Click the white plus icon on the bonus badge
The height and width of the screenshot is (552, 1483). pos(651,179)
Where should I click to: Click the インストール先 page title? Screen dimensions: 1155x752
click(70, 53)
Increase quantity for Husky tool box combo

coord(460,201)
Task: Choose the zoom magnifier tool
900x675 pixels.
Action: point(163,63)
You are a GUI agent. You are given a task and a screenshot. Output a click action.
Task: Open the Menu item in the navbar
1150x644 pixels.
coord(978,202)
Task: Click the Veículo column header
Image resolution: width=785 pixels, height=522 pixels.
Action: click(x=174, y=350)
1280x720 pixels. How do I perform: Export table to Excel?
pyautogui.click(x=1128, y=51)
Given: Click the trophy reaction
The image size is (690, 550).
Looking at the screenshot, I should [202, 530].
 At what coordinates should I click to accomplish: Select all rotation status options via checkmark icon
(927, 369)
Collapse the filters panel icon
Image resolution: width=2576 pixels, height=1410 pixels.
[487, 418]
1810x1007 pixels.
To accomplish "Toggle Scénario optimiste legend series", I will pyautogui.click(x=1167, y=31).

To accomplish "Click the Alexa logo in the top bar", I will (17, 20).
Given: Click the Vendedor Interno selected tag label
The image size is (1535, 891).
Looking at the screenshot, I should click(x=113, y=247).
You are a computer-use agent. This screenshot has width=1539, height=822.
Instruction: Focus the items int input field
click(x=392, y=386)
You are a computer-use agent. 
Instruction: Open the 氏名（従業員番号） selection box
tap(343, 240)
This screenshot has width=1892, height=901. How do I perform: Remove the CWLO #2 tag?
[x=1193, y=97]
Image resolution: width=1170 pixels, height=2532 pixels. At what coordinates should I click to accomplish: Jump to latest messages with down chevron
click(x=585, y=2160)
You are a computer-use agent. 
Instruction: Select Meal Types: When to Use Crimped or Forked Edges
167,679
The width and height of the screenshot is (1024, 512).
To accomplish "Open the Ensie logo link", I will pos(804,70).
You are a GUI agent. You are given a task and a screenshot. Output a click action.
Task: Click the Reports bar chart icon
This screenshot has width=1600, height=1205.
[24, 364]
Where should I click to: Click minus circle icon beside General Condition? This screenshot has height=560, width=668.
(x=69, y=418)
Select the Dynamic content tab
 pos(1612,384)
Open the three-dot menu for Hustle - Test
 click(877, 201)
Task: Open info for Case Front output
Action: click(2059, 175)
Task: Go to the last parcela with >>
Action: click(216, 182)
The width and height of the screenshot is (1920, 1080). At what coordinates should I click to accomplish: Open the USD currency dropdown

* * * *

* _Stated exercise_
Reproduce the stretch from the line containing "You are a computer-use agent. This" through the line containing "[x=1193, y=97]", both ends included, with the requests unchanged. Scale every click coordinate in the answers by 2.15, rounding to whole numbers with halves going up.

* _Written answer_
You are a computer-use agent. This screenshot has width=1539, height=822.
Instruction: Focus the items int input field
click(x=843, y=830)
You are a computer-use agent. 
Instruction: Open the 氏名（従業員番号） selection box
tap(737, 516)
This screenshot has width=1892, height=901. How do I perform: Remove the CWLO #2 tag?
[x=2565, y=209]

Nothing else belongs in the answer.